**DATASET RECORDS**

= = =

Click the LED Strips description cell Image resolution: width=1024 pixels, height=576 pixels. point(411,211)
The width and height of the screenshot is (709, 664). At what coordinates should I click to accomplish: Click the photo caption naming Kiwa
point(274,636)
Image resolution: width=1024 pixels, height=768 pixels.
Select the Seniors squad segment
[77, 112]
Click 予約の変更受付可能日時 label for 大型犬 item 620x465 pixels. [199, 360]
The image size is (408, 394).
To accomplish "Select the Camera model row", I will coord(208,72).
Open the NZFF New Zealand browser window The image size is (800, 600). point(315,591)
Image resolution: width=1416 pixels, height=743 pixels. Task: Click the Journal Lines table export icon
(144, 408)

= = =

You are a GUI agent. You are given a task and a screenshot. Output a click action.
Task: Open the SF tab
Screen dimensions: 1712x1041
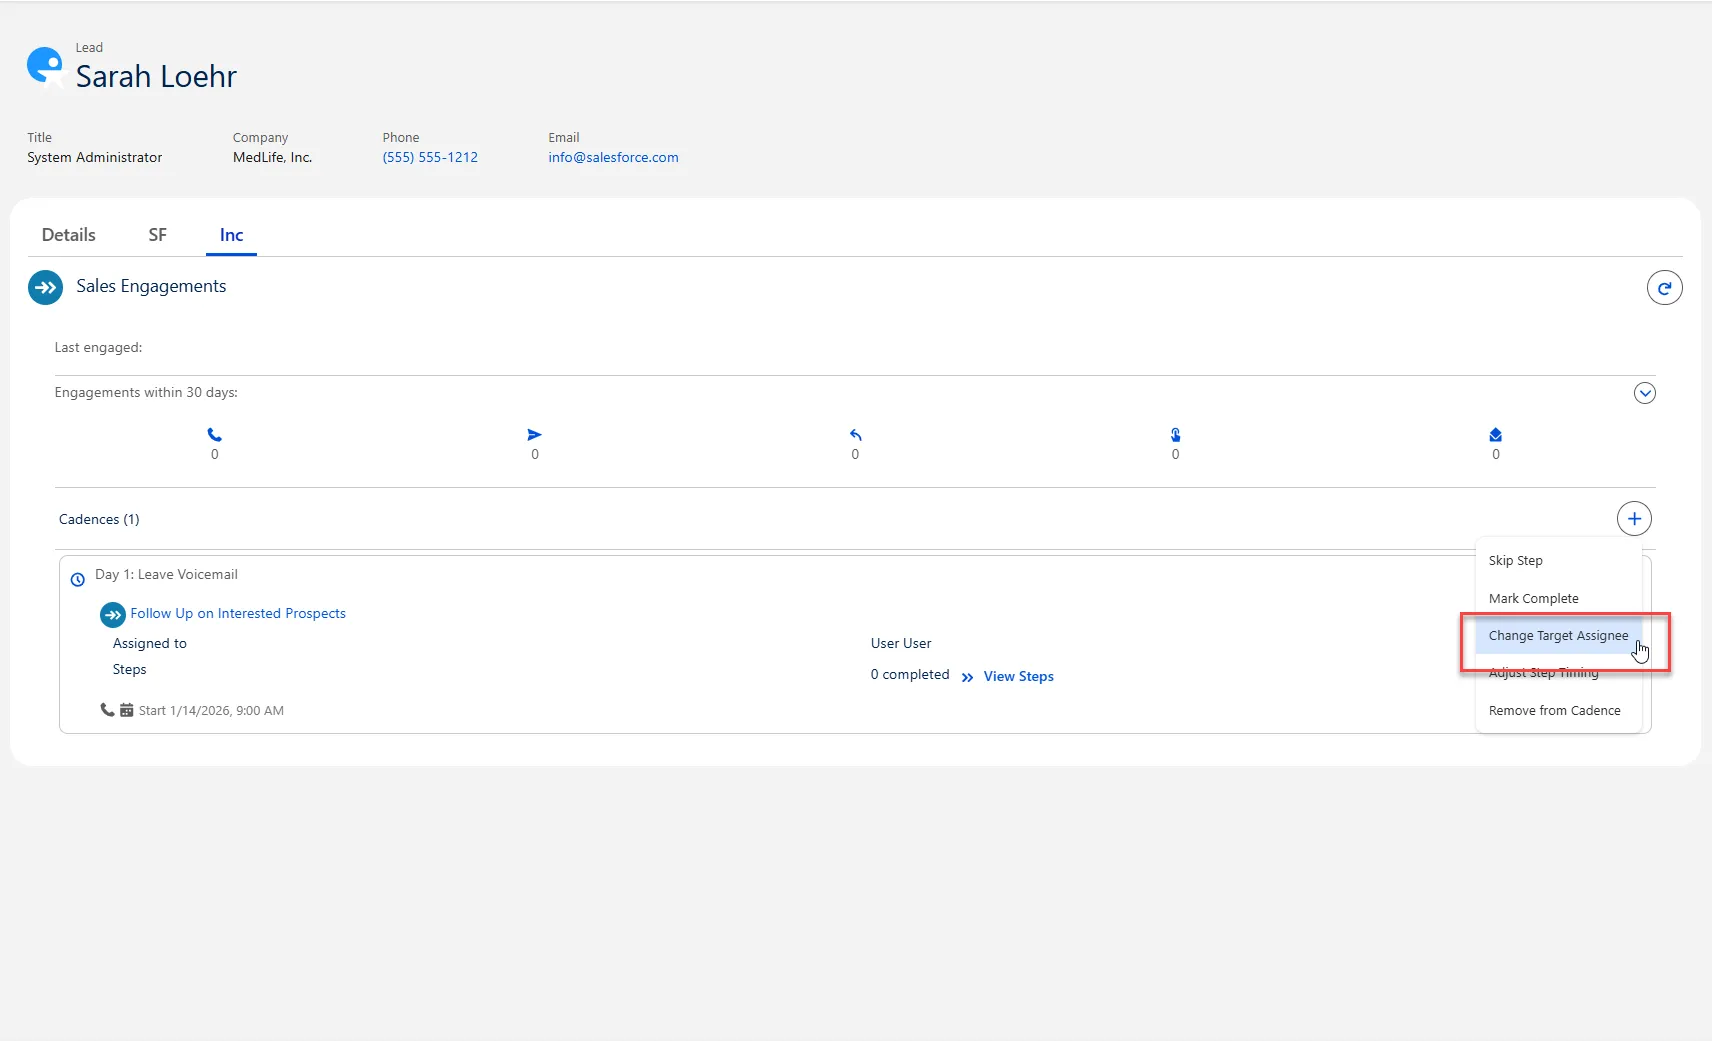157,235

= = =

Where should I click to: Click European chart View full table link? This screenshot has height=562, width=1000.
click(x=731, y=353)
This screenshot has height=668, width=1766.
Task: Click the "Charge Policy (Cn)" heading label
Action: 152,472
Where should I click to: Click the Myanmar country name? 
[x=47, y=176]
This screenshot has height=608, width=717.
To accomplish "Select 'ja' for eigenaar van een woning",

= = =

**TASK**
List the lines of the entries that include "size".

**TASK ANSWER**
The image size is (408, 394).
Open the NZFF New Zealand browser window The image size is (800, 600). point(315,591)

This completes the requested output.